Public Security News from Mexico

Latin America and the Caribbean

Chihuahua

  • 3 young people were gunned down in Chihuahua by a gang of unidentified armed men. The city is currently hosting the National Convention on Public Security (CONAGO). The 19 participating governors are ensconced in the Governor's Palace, which has been converted into a "bunker" for the duration of the event.
  • 21 people were killed in Ciudad Juarez on Tuesday, July 12, making it the city's deadliest day on record this year. Juarez is trapped in an ongoing battle between the Jaurez and the Sinaloa cartels for control of the entrypoint into the U.S. market for drugs.
  • Four men were convicted in the January 2010 massacre of 15 young people at a birthday party in Ciudad Juarez. The attack horrified the nation and sparked a national outcry when President Calderon referred to the slain teenagers as cartel members. Prosecutors are seeking sentences of more than 100 years for each convicted man.

Distrito Federal

  • Federal police detained four men in connection with the murder of the son of poet and civil society leader Javier Sicilia.
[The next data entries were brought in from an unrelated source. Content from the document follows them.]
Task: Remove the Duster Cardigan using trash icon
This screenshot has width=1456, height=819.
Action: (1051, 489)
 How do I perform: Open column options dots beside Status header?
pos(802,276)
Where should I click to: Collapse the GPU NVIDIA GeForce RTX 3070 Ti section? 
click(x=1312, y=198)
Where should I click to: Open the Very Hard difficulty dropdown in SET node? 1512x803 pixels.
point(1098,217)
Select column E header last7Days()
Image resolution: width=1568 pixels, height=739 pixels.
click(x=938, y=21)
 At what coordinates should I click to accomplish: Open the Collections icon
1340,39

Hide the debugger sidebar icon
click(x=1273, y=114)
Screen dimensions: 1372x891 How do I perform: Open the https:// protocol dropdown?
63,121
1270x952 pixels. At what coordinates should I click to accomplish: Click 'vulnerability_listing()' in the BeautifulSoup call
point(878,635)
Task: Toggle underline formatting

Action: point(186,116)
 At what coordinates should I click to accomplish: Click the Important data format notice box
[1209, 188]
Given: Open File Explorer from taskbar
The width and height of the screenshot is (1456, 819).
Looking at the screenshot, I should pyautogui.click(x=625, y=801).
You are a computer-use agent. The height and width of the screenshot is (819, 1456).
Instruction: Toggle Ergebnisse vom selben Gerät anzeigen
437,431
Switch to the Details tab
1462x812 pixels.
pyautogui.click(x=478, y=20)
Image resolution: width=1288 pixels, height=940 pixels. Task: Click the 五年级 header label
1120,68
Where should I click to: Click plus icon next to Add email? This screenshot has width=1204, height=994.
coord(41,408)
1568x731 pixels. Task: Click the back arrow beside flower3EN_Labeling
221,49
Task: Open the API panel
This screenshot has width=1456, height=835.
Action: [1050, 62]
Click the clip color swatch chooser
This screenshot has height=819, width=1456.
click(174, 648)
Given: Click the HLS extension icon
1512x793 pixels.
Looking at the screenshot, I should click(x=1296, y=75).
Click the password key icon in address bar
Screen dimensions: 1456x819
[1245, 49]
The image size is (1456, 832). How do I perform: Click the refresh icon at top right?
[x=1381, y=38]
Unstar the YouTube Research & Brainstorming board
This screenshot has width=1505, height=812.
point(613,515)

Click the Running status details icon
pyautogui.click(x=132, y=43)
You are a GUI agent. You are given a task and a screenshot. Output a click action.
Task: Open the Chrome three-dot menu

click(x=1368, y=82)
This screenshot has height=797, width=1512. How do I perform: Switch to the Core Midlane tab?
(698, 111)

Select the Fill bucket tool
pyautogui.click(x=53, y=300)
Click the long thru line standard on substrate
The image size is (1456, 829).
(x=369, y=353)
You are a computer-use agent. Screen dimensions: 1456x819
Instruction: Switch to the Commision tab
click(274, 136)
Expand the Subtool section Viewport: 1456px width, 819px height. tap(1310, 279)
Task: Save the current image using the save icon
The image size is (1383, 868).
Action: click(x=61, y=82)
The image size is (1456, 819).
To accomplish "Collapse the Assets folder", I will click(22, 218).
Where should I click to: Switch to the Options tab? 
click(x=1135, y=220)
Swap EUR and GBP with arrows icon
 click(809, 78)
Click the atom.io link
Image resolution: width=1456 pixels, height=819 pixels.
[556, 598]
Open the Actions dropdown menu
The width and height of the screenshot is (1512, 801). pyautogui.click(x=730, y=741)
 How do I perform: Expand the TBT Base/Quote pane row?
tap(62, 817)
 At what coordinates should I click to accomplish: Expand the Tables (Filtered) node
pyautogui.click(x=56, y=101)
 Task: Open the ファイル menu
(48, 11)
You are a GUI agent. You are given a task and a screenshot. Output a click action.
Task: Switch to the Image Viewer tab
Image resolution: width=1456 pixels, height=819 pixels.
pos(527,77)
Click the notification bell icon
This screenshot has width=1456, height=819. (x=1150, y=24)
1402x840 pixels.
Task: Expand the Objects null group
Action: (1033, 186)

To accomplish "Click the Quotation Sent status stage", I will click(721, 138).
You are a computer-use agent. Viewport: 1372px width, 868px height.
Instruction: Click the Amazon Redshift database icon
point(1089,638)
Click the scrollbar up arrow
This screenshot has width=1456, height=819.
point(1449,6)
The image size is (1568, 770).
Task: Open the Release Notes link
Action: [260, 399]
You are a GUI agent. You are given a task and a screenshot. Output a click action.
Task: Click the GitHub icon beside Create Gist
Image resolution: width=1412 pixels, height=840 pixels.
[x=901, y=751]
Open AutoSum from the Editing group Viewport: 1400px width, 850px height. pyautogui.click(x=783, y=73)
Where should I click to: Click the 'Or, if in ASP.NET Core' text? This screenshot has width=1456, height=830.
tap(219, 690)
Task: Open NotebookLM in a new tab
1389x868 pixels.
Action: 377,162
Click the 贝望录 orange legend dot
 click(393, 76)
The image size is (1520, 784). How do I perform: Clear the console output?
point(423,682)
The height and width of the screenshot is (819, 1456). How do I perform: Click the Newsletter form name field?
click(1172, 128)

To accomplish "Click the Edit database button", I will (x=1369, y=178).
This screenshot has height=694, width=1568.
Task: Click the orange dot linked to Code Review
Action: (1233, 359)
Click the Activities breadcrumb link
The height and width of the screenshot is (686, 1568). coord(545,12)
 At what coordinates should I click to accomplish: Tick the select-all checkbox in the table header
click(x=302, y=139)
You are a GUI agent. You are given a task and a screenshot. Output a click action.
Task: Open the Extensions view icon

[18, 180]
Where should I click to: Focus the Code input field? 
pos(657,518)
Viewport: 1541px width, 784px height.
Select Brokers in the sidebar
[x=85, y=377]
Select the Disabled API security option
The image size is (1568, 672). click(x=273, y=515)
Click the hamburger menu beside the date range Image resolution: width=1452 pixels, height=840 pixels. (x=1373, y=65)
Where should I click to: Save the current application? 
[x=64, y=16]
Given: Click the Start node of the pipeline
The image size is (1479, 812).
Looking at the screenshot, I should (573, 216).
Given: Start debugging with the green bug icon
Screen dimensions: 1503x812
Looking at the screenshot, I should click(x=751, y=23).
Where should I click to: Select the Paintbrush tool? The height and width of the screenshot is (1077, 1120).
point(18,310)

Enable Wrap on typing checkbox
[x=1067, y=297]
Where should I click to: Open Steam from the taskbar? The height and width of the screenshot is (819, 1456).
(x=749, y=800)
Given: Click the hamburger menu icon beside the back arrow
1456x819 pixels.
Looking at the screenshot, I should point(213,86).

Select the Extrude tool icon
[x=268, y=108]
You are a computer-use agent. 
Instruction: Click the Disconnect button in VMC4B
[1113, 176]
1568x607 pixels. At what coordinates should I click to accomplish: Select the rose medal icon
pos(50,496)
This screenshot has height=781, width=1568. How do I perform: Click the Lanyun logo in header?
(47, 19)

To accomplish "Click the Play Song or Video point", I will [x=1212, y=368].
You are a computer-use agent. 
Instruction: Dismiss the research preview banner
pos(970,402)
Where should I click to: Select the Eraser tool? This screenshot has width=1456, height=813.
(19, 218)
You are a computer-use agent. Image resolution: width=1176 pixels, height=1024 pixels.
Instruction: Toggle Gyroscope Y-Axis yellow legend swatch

The federal prosecutor's office reported that they are now holding 23 suspects in the abduction and murder of 7 young people at a bar in Cuernavaca.
  • Federal police also captured U.S.-born Armando Villareal Heredia, member of the Tijuana cartel who is wanted on both sides of the border for drug trafficking, kidnapping, murder, racketeering, and other crimes. The U.S. Department of Justice confirmed Villareal's U.S. citizenship, but declined to comment on the possibility of an extradition request.

Entire Country

  • Mexican NGO the Council for Law and Human Rights (CLDH) reported that 45 people are kidnapped every day in Mexico. This rate is up from last year's average of 37 per day. CLDH also reported that even as kidnapping gets worse in Mexico, Mexicans are increasingly unlikely to file an official complaint with the police. In 2008 2 out of every 10 kidnappings were reported to the police, but in 2011 only 1 out of 10 abductions resulted in the filing of an official complaint.

Michoacan

  • Federal police captured the Knights Templar gang's top hitman, Javier Beltran Arco. Beltran, known as "El Chivo," allegedly oversaw murders for the cult-like meth-trafficking cartel.

Nuevo Leon

  • The armed forces arrested a man suspected of participating in the 2010 killing of Edelmiro Cavazo Leal, the Mayor of Santiago.
  • Soldiers freed 20 kidnapping victims in Monterrey. The hostages reported that they had been held for over a week and asked to pay up to $50,000 pesos in ransom.
  • 41 police from the municipalities of Zuazua and Pesqueria are being investigated for ties with organized crime and in connection with various kidnappings and homicides.
  • 11 people were killed in a series of incidents on Tuesday, July 12 in Monterrey. Narcoviolence has claimed the lives of more than 900 people this year alone in Mexico's second richest city. The violence is the result of an ongoing territorial dispute between the Gulf Cartel and their former enforcers the Zetas.